Le chanteur Prince vient de disparaitre. Ceux qui ne le savaient pas ont, à cette occasion, découvert que l’artiste, après avoir été un des premiers à utiliser Internet pour vendre sa musique à la fin des années 1990, s’était retiré de la sphère numérique, le mercredi 26 novembre 2014, fermant ses comptes Twitter, Instagram, Facebook, YouTube… En quelque sorte, il avait mis un terme à sa vie numérique, « passé la connexion à gauche »…
Prince a donc eu le temps de faire le ménage sur le web avant de disparaître. Quid du commun des mortels qui, très souvent, oubliera de respirer sans avoir eu l’occasion de statuer sur le devenir de ses données à caractère personnel ? Il arrive de recevoir, sur un réseau social, une notification d’anniversaire d’une de vos connaissances… décédées. Ça refroidit. Comment donc sont gérés les morts dans le monde du virtuel ?
Les options qui s’offrent à nous diffèrent selon les réseaux.
Facebook, par exemple, avait au départ opté pour la fermeture du compte, dès qu’amis ou proches du défunt signalaient, preuves à l’appui, la disparition d’un titulaire de compte. Il reste cependant difficile d’associer un certificat de décès de « la vraie vie » à un pseudo ou des pseudos multiples utilisés par un internaute défunt.
Le réseau de Zuckerberg a par ailleurs ouvert la possibilité de transformer le compte de feu l’internaute, en compte de commémoration où ses amis pourront partager souvenirs, photos, anecdotes… ainsi que toute pensée en son honneur. Un véritable cimetière virtuel en partage…
Facebook autorise également le titulaire du compte à désigner un légataire qui l’aidera à gérer, d’outre-tombe, son compte et, de ce fait, ses données à caractère personnel.
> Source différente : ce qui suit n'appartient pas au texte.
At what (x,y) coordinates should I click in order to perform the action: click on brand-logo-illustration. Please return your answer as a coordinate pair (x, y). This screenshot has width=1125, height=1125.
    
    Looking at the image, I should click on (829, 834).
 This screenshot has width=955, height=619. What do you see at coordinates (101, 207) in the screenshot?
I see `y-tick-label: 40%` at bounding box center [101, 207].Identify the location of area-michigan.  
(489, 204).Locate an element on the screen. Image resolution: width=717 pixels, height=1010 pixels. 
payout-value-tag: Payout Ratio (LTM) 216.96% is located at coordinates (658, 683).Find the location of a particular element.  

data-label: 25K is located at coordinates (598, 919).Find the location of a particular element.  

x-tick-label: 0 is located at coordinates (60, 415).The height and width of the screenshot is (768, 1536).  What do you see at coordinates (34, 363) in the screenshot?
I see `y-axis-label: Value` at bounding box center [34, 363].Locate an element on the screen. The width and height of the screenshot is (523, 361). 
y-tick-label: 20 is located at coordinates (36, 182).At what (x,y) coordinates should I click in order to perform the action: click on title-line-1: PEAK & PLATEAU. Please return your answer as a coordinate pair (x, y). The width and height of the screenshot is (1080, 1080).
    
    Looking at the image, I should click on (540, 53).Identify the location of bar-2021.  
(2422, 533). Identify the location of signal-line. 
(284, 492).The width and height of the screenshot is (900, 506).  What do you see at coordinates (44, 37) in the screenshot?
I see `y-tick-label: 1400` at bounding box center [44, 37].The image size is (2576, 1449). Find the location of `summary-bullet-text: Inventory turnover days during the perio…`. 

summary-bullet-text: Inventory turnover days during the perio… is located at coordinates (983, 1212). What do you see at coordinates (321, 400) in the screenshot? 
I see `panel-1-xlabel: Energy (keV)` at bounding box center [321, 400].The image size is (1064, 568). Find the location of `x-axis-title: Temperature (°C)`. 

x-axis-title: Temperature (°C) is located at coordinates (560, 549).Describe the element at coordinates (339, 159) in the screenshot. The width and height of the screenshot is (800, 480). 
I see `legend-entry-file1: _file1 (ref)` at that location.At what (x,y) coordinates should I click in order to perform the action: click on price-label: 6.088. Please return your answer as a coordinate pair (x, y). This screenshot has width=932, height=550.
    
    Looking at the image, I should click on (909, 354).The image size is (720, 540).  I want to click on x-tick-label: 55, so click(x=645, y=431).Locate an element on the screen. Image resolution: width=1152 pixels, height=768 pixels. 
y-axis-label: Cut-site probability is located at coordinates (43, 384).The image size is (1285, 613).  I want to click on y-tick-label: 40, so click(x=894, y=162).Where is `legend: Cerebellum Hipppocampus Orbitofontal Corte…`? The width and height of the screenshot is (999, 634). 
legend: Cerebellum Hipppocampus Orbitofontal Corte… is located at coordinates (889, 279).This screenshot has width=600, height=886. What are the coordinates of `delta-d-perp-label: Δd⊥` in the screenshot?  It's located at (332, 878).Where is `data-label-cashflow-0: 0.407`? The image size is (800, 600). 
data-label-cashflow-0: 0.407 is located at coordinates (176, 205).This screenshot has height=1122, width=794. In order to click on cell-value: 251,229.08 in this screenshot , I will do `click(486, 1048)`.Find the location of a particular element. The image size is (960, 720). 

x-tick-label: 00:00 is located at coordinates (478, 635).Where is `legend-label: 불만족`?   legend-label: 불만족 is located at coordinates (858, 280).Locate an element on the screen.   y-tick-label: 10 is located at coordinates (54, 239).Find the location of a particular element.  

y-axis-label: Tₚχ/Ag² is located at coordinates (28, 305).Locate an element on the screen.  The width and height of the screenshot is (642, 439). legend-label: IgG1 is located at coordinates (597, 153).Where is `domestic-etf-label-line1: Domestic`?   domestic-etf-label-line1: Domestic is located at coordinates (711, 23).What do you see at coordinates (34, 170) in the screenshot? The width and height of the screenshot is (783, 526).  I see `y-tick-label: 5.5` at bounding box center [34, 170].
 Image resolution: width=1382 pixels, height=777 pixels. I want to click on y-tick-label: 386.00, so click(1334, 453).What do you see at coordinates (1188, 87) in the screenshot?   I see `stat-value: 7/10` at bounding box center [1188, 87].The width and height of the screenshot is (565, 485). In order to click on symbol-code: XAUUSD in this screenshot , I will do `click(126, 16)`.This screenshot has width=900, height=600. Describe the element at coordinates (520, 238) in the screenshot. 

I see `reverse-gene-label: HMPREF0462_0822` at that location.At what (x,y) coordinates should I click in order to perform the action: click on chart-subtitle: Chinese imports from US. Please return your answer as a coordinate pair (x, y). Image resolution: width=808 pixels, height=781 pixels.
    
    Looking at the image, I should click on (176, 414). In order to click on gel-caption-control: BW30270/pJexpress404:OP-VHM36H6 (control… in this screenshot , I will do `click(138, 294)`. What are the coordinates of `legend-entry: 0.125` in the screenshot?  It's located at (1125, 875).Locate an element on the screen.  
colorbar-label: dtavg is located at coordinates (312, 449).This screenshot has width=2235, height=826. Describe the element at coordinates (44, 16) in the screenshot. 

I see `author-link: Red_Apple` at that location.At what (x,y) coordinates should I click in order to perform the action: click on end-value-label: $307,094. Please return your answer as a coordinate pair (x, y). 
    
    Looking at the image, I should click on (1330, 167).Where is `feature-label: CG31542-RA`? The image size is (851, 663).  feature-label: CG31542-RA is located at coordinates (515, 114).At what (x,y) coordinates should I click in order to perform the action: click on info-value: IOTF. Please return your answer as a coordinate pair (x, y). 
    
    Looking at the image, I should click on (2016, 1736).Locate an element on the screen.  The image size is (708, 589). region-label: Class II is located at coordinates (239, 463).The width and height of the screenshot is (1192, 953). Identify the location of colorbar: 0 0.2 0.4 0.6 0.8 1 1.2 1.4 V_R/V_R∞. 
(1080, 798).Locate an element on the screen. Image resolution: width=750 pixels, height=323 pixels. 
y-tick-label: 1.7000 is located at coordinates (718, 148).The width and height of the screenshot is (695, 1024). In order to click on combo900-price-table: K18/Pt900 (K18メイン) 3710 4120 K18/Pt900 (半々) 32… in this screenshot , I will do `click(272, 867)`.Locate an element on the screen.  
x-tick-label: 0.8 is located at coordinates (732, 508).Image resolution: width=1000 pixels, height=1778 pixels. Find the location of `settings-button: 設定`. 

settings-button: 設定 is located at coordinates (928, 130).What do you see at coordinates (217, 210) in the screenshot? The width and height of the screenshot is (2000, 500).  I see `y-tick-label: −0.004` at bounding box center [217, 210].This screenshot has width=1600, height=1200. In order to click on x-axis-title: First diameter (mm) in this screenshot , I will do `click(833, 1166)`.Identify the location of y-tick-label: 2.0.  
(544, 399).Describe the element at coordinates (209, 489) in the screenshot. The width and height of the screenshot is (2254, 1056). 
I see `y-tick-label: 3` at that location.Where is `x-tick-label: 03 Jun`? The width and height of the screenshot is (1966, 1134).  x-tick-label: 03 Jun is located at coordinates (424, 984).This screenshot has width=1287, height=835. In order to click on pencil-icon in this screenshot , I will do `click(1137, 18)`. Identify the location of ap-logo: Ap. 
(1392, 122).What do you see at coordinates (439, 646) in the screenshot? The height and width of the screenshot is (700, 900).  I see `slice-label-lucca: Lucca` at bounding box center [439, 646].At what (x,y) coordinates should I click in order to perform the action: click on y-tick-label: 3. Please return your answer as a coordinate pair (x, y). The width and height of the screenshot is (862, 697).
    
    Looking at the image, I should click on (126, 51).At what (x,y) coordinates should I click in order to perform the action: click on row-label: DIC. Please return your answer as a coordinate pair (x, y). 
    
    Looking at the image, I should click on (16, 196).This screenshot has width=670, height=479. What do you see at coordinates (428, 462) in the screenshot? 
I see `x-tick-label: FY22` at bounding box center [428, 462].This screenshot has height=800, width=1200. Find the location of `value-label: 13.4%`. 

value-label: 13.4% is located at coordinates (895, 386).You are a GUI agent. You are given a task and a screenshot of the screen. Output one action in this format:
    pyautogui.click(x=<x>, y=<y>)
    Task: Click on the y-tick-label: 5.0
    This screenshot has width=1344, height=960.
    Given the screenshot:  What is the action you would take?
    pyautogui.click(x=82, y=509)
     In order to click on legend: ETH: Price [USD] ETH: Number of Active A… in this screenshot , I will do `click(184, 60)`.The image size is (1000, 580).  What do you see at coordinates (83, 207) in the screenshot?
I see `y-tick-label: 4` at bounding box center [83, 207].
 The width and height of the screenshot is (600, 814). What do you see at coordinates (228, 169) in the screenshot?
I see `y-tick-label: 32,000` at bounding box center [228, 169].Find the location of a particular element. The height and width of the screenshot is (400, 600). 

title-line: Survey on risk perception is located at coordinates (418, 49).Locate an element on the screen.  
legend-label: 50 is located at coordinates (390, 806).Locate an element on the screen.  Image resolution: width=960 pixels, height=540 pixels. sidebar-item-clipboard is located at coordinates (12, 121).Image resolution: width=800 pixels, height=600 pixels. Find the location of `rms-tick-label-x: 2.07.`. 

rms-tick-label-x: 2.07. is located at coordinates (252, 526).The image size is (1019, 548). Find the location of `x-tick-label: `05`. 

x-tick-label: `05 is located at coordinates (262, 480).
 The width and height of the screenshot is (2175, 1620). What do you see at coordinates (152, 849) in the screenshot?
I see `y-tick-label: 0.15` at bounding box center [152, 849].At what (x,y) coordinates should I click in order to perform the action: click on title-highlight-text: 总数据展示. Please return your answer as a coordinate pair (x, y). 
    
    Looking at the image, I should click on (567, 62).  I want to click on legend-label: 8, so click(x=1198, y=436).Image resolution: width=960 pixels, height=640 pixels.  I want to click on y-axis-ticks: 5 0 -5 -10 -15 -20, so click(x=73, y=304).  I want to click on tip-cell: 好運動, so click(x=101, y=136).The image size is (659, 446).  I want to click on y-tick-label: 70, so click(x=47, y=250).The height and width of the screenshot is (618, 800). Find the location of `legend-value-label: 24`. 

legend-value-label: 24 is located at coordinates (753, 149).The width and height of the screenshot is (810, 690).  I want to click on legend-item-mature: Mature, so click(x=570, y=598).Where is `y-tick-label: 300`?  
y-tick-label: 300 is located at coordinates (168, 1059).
Chateaubriand aurait pu décliner des mémoires d’outre-facebook…
Google + offre quant à lui le choix entre le préparamétrage de fermeture du compte et sa transmission à un légataire.
Nous ne sommes probablement qu’aux balbutiements de l’organisation par l’internaute de son post mortem numérique… to connect or not to connect.
Cette dimension funéraire accorde aux réseaux sociaux un véritable statut de registre d’état civil, voire de population, enregistrant tous les événements d’une vie. Vous pouvez y trouver entre naissance et décès, les formation, déménagement, mariage, divorce… en d’autres termes : toute une vie…
Finalement, de véritables pompes de données à caractère personnel, les réseaux sociaux se transformeront, peut-être, dans un avenir pas si lointain, en base de certification, fournissant attestations ou même certificats.
Possibles dérives et avenir
Constituant la quatrième communauté confessionnelle des États-Unis, les mormons, s’appliquent à établir les arbres généalogiques en vue de rétrobaptiser leurs ascendants décédés, et ce pour toute famille, à l’échelle mondiale.
La collecte des données à caractère personnel doit en principe, et selon les législations européennes en particulier, répondre à l’exigence du consentement de l’internaute concerné, relativement à la finalité annoncée par le collecteur de ces données. Pourrez-vous, cependant, et ce n’est qu’un exemple, empêcher le rétrobaptême de l’un de vos ancêtres à partir de données récoltées via des réseaux sociaux…
Un réseau social comme Facebook n’est-il pas en train de se transformer en registre des évènements humains, future base d’une gouvernance mondiale d’un autre genre ? Le jour où nous en prendrons conscience, sera-t-il encore possible de faire machine arrière ?
Omar SEGHROUCHNI, Associé fondateur de StragIS, spécialiste des architectures des systèmes d’information.